A Mata Atlântica, bioma mais biodiverso e ameaçado do Brasil, tem apenas 12,4% de sua área original coberta por florestas maduras e bem conservadas. Com 76% de sua extensão completamente devastada, uma preocupação central dos cientistas é o alto nível de fragmentação das áreas remanescentes.

Sendo assim, 97% dos fragmentos de vegetação da Mata Atlântica são menores que 50 hectares, abrangendo também partes da Argentina e Paraguai. Cézar Borges, analista de conservação sênior do WWF-Brasil, destaca que essa fragmentação acarreta inúmeros impactos negativos na biodiversidade, nos serviços ecossistêmicos, no clima, na economia e na vida das 150 milhões de pessoas que habitam o bioma.

“Esse alto nível de fragmentação tem, em primeiro lugar, dois impactos importantes: um deles é a redução da quantidade de floresta, que está pulverizada em áreas muito pequenas. O outro é que essas áreas exíguas são provavelmente floresta de má qualidade ambiental. Dificilmente haverá uma onça ali, como predadores topo de cadeia, ou certas espécies endêmicas, que só existem em algumas regiões da Mata Atlântica”, afirma Borges.

Garantia a sobrevivência

A restauração e conexão desses fragmentos são urgentes para garantir a sobrevivência de espécies ameaçadas e manter serviços ecossistêmicos vitais, como abastecimento de água e polinização. Esses serviços são fundamentais para a população e a economia, já que a Mata Atlântica concentra mais de 72% da população brasileira e 70% do PIB do país.

“Embora sejam muito pequenos, esses fragmentos são importantíssimos para a manutenção da conectividade do bioma. Sua preservação é fundamental, mas é preciso, acima de tudo, intensificar a restauração em áreas prioritárias, reconectando esses fragmentos”, alerta Borges.

Pequenos fragmentos são mais suscetíveis ao efeito de borda, que provoca mudanças microclimáticas, reduz a umidade, eleva a temperatura e aumenta a entrada de ventos, contribuindo para a mortalidade de árvores e degradação da floresta. Essas áreas não oferecem condições adequadas para muitas espécies, resultando em baixa qualidade de biodiversidade.

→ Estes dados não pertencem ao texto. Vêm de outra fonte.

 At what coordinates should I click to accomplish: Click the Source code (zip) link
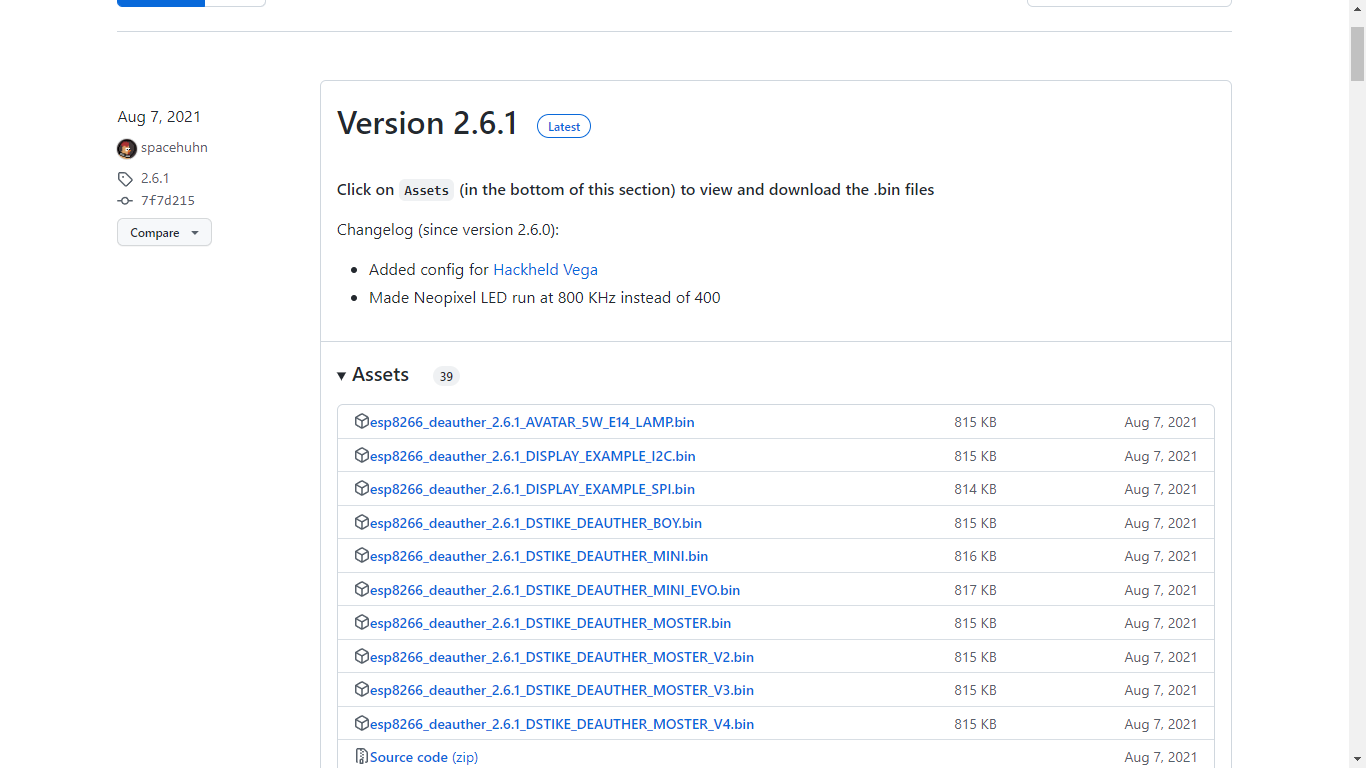tap(410, 757)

“É o que chamamos de trampolim ecológico. Os indivíduos de várias espécies vão se deslocando na paisagem usando esses pequenos fragmentos como áreas de parada, até chegarem a áreas de melhor qualidade ambiental. Por isso é tão urgente aumentar sua conexão”, destaca Borges.

Estudo

Um estudo publicado na revista Biological Conservation revelou que 75% das áreas remanescentes estão a menos de 240 metros de suas bordas. Além disso, 65% das espécies de árvores da Mata Atlântica têm algum grau de ameaça de extinção, com o risco aumentando para 82% entre as espécies endêmicas.

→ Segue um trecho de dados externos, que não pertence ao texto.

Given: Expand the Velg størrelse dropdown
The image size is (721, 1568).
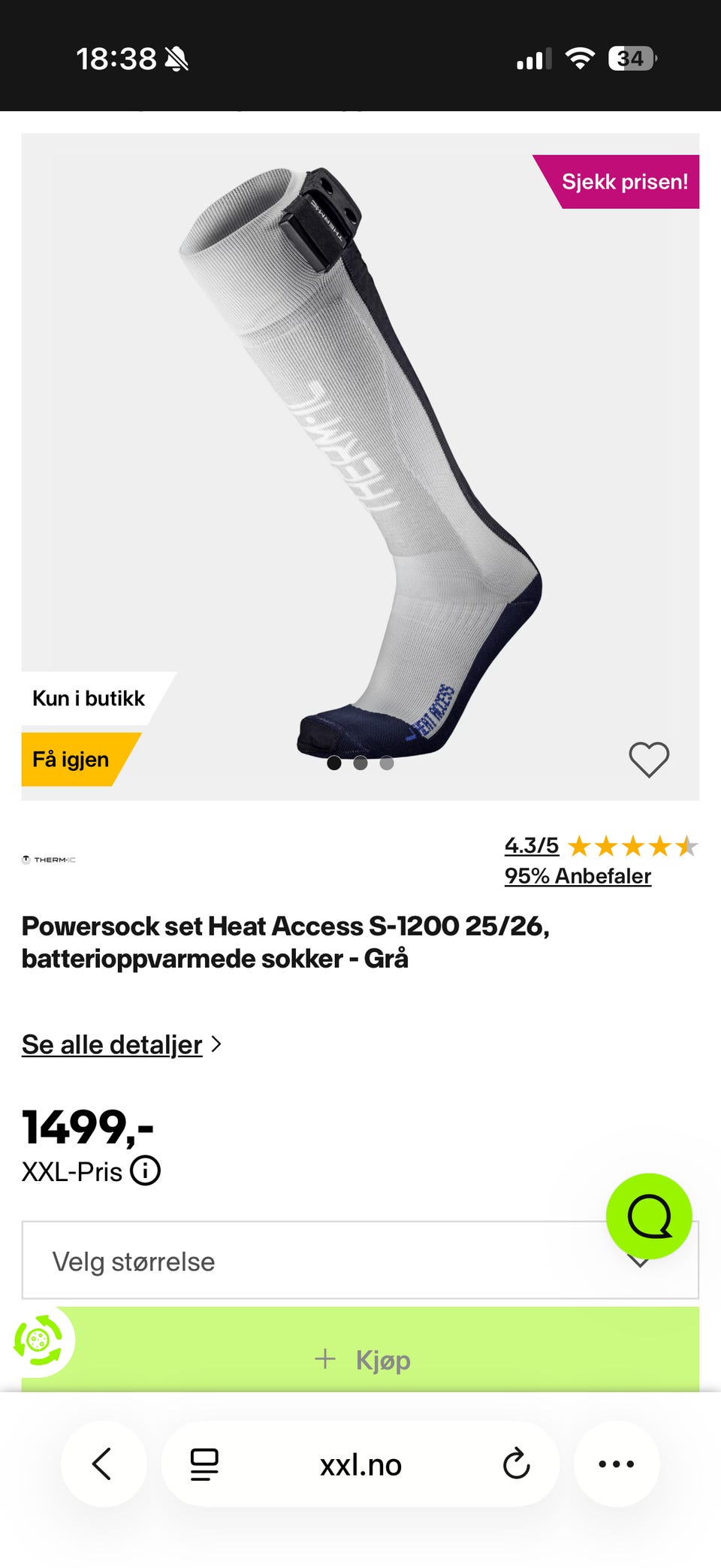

“Com a redução da sombra das grandes árvores e exposição das bordas florestais a áreas abertas, a umidade é reduzida e a penetração de vento aumenta. As tempestades levam as árvores maiores e o ciclo de degradação se retroalimenta. A redução da qualidade do habitat é potencializada e os impactos na biodiversidade são generalizados, agravando as condições das espécies ameaçadas”, explica Borges.

Para manter a riqueza de espécies da biodiversidade, a cobertura florestal deve ser de no mínimo 30%. Desmatamentos além desse limiar resultam em perda abrupta de espécies, tornando a recuperação da paisagem mais difícil.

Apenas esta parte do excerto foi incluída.